Problem
Below are some records. Return exactly the lines from the one containing "Skip to main content (61, 14)" through the one containing "Meddela förändringar (392, 445)", both included, and only those.

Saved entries
—————
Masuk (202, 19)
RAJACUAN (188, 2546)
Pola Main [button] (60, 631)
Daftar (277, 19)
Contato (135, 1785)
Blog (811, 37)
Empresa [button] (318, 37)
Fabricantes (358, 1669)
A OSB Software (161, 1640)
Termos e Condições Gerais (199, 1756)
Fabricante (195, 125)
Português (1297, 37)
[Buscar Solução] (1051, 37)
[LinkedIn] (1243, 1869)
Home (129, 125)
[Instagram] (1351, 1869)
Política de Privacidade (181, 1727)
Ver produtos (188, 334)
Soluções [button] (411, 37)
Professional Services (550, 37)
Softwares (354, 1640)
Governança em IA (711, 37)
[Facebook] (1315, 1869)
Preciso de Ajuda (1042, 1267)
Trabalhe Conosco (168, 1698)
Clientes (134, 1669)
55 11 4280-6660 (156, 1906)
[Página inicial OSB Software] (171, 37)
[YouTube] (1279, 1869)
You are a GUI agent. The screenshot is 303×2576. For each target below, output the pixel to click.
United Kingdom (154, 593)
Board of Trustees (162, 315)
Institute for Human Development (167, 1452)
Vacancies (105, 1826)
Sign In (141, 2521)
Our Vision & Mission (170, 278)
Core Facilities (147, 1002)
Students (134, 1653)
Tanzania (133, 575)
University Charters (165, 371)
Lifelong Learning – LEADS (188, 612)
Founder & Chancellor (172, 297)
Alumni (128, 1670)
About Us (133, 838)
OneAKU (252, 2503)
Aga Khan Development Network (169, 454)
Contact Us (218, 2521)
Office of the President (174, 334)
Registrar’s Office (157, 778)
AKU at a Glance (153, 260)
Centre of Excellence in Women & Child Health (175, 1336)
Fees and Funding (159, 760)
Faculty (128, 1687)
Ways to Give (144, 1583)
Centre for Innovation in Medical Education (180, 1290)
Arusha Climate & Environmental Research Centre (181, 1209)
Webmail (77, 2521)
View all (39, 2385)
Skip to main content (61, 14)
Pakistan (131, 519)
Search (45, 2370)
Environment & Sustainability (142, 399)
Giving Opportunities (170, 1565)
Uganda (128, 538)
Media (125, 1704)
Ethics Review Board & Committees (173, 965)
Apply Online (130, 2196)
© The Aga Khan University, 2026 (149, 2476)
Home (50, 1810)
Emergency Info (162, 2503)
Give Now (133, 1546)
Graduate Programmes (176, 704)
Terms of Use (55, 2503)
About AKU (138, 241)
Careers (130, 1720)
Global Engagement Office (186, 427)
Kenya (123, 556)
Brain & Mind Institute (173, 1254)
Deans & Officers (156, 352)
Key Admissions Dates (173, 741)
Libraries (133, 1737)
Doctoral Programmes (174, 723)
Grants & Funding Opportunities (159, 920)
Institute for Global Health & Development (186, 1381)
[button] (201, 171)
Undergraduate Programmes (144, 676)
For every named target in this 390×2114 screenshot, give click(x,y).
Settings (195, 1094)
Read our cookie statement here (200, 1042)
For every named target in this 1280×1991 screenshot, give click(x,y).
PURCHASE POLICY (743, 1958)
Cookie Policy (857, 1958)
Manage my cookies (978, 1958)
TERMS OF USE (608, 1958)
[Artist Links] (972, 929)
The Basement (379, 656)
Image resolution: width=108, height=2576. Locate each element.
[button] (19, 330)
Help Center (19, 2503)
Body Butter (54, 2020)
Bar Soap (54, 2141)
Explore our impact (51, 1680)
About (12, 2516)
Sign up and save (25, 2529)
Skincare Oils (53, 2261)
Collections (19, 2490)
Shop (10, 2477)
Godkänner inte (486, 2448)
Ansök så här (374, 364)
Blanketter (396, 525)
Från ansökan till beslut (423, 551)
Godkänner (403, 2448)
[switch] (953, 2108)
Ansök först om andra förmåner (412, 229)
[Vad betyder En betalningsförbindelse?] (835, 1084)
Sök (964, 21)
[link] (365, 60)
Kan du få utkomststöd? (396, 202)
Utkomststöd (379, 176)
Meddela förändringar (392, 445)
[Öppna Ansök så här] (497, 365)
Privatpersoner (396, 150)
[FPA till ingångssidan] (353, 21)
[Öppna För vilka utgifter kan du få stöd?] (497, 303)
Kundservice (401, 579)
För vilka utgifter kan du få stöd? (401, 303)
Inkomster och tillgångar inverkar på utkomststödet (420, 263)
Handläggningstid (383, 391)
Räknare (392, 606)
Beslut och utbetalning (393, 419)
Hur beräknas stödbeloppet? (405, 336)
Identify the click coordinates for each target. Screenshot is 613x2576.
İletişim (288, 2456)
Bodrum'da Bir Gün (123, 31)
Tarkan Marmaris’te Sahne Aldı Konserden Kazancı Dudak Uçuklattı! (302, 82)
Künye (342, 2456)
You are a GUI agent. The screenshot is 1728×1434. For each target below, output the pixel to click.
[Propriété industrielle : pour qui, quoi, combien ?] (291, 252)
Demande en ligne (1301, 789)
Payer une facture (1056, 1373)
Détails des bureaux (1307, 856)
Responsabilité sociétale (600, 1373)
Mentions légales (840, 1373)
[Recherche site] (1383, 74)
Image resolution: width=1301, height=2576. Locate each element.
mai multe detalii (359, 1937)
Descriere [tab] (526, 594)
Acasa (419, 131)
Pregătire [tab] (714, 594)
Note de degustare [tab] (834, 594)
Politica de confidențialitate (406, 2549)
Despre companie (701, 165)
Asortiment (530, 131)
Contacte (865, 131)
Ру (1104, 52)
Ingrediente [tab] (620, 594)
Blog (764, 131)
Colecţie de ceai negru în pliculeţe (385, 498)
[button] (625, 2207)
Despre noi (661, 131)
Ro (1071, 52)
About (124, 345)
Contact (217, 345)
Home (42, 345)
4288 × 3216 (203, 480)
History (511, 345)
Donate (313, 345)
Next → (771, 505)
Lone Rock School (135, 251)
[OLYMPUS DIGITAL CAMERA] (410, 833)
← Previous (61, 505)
—————
Answer box
Skip to main content (61, 14)
Pakistan (131, 519)
Search (45, 2370)
Environment & Sustainability (142, 399)
Giving Opportunities (170, 1565)
Uganda (128, 538)
Media (125, 1704)
Ethics Review Board & Committees (173, 965)
Apply Online (130, 2196)
© The Aga Khan University, 2026 (149, 2476)
Home (50, 1810)
Emergency Info (162, 2503)
Give Now (133, 1546)
Graduate Programmes (176, 704)
Terms of Use (55, 2503)
About AKU (138, 241)
Careers (130, 1720)
Global Engagement Office (186, 427)
Kenya (123, 556)
Brain & Mind Institute (173, 1254)
Deans & Officers (156, 352)
Key Admissions Dates (173, 741)
Libraries (133, 1737)
Doctoral Programmes (174, 723)
Grants & Funding Opportunities (159, 920)
Institute for Global Health & Development (186, 1381)
[button] (201, 171)
Undergraduate Programmes (144, 676)
For every named target in this 390×2114 screenshot, give click(x,y).
Settings (195, 1094)
Read our cookie statement here (200, 1042)
For every named target in this 1280×1991 screenshot, give click(x,y).
PURCHASE POLICY (743, 1958)
Cookie Policy (857, 1958)
Manage my cookies (978, 1958)
TERMS OF USE (608, 1958)
[Artist Links] (972, 929)
The Basement (379, 656)
Image resolution: width=108, height=2576. Locate each element.
[button] (19, 330)
Help Center (19, 2503)
Body Butter (54, 2020)
Bar Soap (54, 2141)
Explore our impact (51, 1680)
About (12, 2516)
Sign up and save (25, 2529)
Skincare Oils (53, 2261)
Collections (19, 2490)
Shop (10, 2477)
Godkänner inte (486, 2448)
Ansök så här (374, 364)
Blanketter (396, 525)
Från ansökan till beslut (423, 551)
Godkänner (403, 2448)
[switch] (953, 2108)
Ansök först om andra förmåner (412, 229)
[Vad betyder En betalningsförbindelse?] (835, 1084)
Sök (964, 21)
[link] (365, 60)
Kan du få utkomststöd? (396, 202)
Utkomststöd (379, 176)
Meddela förändringar (392, 445)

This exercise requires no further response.